WORK REQUIRED: Where in the data does the word "dropdown" appear? Find those lines and copy them.
= = =
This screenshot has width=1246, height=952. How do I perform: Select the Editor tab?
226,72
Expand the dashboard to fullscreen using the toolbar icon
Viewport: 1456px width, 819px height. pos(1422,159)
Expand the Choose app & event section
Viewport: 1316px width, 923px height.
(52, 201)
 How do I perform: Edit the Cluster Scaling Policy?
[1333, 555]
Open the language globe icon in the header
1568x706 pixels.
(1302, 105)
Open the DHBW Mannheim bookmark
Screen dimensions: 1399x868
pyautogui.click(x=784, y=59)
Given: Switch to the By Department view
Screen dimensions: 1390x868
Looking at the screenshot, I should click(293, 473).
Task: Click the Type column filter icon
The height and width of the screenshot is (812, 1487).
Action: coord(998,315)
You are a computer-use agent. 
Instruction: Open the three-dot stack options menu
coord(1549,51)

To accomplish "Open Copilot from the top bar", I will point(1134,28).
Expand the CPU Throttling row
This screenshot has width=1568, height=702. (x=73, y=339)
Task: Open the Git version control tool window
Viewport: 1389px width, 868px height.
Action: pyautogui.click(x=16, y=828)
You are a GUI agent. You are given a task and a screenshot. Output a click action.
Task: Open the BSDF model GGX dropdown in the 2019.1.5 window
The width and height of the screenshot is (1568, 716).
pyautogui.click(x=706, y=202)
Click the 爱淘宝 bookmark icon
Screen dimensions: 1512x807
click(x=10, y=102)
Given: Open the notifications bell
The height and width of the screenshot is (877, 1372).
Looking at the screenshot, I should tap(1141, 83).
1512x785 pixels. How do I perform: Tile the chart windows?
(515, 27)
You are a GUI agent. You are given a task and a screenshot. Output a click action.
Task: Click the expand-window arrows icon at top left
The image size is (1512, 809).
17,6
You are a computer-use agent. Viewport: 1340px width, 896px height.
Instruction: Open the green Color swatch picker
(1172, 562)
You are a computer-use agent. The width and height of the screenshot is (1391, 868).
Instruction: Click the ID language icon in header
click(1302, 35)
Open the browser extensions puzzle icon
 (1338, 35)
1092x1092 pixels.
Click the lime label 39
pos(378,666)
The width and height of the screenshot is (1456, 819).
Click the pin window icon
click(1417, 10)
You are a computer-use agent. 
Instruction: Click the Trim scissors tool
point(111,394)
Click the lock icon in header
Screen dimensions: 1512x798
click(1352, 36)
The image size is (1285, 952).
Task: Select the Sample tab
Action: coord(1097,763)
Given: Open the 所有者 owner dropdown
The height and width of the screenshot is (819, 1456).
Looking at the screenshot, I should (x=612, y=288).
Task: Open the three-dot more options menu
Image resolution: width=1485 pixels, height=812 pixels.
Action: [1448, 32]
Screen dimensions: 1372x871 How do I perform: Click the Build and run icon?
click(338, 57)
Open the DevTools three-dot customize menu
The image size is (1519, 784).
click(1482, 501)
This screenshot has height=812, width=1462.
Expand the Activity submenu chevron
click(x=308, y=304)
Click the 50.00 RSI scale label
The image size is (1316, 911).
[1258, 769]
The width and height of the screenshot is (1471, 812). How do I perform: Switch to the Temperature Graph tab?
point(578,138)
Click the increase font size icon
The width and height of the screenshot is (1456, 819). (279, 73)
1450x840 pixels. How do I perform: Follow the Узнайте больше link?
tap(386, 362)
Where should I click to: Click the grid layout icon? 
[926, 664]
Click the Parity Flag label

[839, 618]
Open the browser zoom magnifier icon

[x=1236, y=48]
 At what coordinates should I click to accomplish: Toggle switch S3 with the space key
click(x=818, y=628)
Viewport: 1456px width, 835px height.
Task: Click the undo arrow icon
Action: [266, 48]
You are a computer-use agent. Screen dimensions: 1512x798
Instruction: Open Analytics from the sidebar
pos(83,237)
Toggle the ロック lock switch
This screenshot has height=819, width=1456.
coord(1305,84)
= = =
RESULT OF THIS EXERCISE:
Task: Open the BSDF model GGX dropdown in the 2019.1.5 window
Given: Open the 所有者 owner dropdown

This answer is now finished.